Hi Michael,
from the arguments I guess you're interested in the raw/binary HTML content,
right?
After a closer look I have no simple answer:
1. HTML has no fix encoding - it could be everything, pageA may have a
different
encoding than pageB.
2. That's different for parsed text: it's a Java String internally
3. "readseg dump" converts all data to a Java String using the default platform
encoding. On Linux having these locales installed you may get different
results for:
LC_ALL=en_US.utf8 ./bin/nutch reaseg -dump
LC_ALL=en_US ./bin/nutch reaseg -dump
LC_ALL=ru_RU ./bin/nutch reaseg -dump
In doubt, try to set UTF-8 to your platform encoding.
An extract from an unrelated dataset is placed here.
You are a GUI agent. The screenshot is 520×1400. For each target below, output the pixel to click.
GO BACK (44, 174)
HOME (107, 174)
Most pages nowadays
are UTF-8.
Btw., this behavior isn't ideal, it should be fixed as part NUTCH-1807.
4. a more reliable solution would require to detect the HTML encoding (the
code is available
in Nutch) and then convert the byte[] content using the right encoding.
Best,
Sebastian
On 11/15/2017 02:20 AM, Michael Coffey wrote:
> Greetings Nutchlings,
> I have been using readseg-dump successfully to retrieve content crawled by
> nutch, but I have one significant problem: many non-ASCII characters appear
> as '???' in the dumped text file. This happens fairly frequently in the
> headlines of news sites that I crawl, for things like quotes, apostrophes,
> and dashes.
> Am I doing something wrong, or is this a known bug? I use a python utf8
> decoder, so it would be nice if everything were UTF8.
> Here is the command that I use to dump each segment (using nutch
> 1.12).bin/nutch readseg -dumpĀ segPath destPath -noparse -noparsedata
> -noparsetext -nogenerate
> It is so close to working perfectly!
>